Beginning in April 1992, FERC issued a series of orders (the "Restructuring
Rules") directing a number of significant changes to the structure of the
services provided by interstate natural gas pipelines. The Restructuring Rules
are intended principally to assure "comparability" (i.e., that pipeline and
non-pipeline gas merchants are placed on an equal footing in competing for
sales), to provide a mechanism for the allocation of pipeline capacity, and to
eliminate competitive distortions arising from rate design differences between
United States and Canadian pipelines. Under the Restructuring Rules' rate
design, all fixed pipeline costs (including return on equity and related income
taxes) are recovered through reservation charges which do not vary with actual
throughput. Under the previously required rate design, return on equity and
related taxes were excluded from reservation charges but were recovered along
with variable costs through volumetric rates, which were rates paid for actual
volumes transported on the pipeline. Generally, under the Restructuring Rules'
rate design, volumetric rates are considerably lower than under the previously
required rate design, and pipeline earnings are less sensitive to variations in
actual throughput.
EPG is directly connected to three of the nation's most prolific gas
producing areas -- the San Juan, Permian, and Anadarko Basins. During 1994, EPG
delivered 1.3 trillion cubic feet ("Tcf") of natural gas, accounting for
approximately 6 percent of estimated total 1994 United States consumption.

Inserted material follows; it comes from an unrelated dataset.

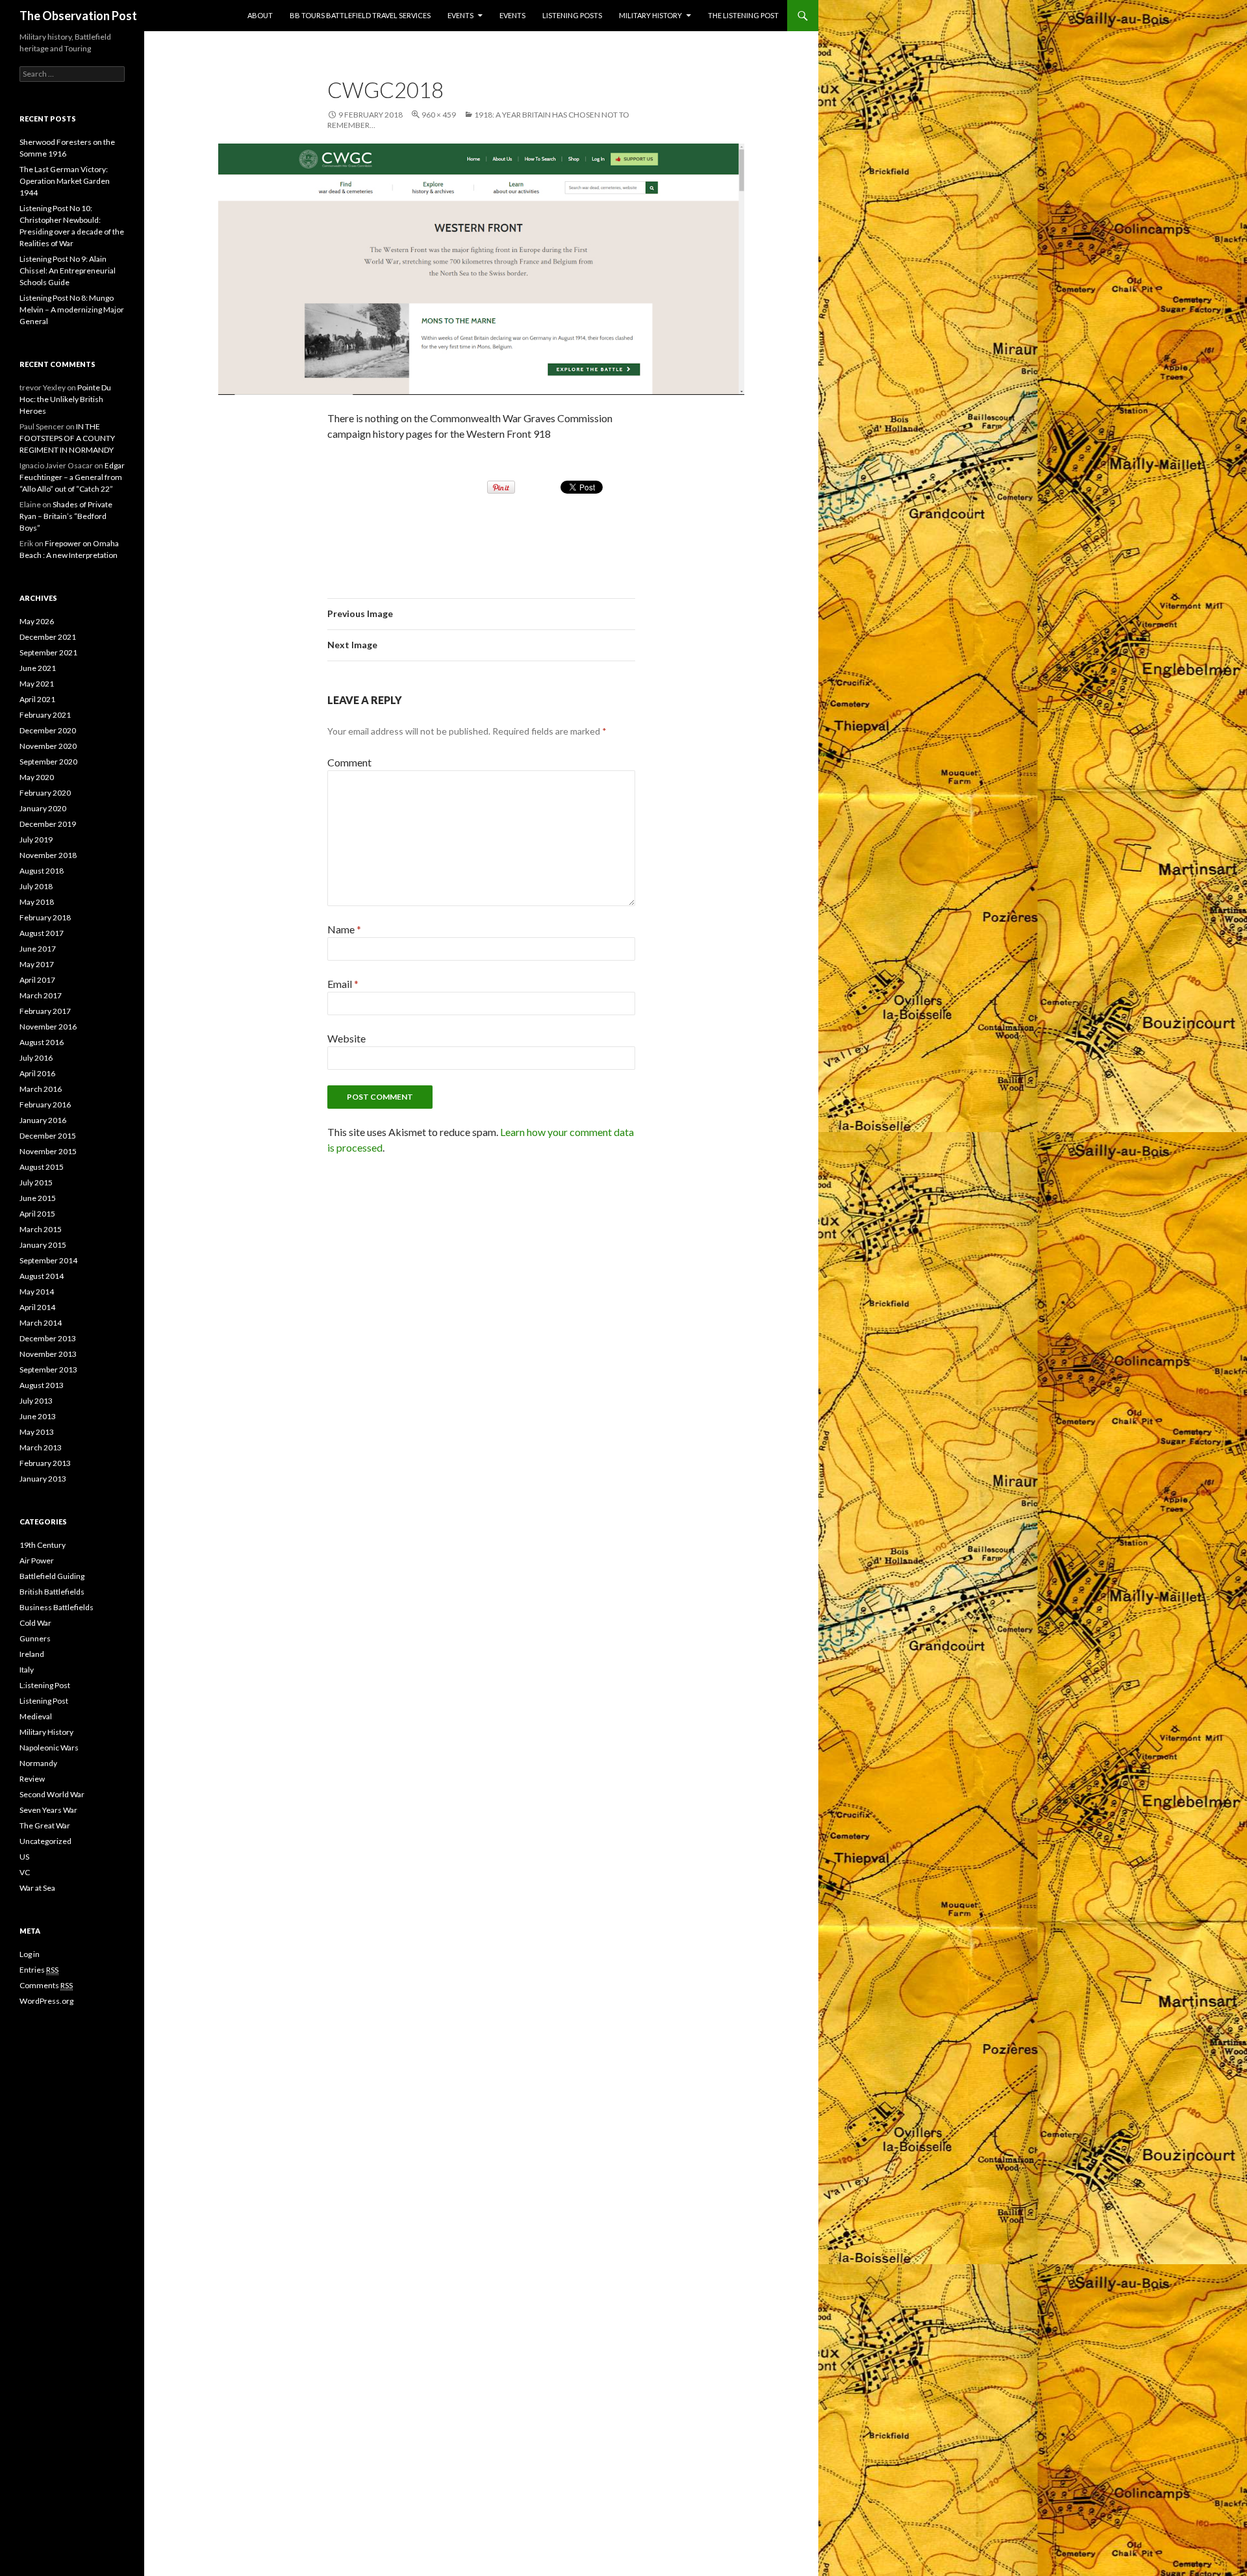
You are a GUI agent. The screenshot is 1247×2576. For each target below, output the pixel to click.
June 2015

EPG's system consists of approximately 17,000 miles of pipeline with 78
mainline compressor stations having an aggregate installed horsepower of
approximately 1.0 million. The system's present natural gas delivery capacity to
California and East-of-California markets, as discussed below, is approximately
4.6 billion cubic feet per day ("Bcf/d").
EPG's present capacity to deliver natural gas to California, the second
largest natural gas market in the United States, is approximately 3.3 Bcf/d.
EPG's system currently provides 48 percent of the total interstate pipeline
capacity serving the State. In 1994, EPG delivered approximately 40 percent of
all the natural gas consumed in California.
Demand for natural gas in the California market is projected to be less
than capacity for some time to come. EPG maintains a strong competitive position
in the market by virtue of the fact that its pipeline is, and is expected to
remain, the lowest-cost transporter of natural gas to California and the
principal means of moving gas from the San Juan Basin to the California border.
EPG's pipeline capacity to California is currently fully subscribed under
long-term contracts which provide for the payment of fixed reservation charges.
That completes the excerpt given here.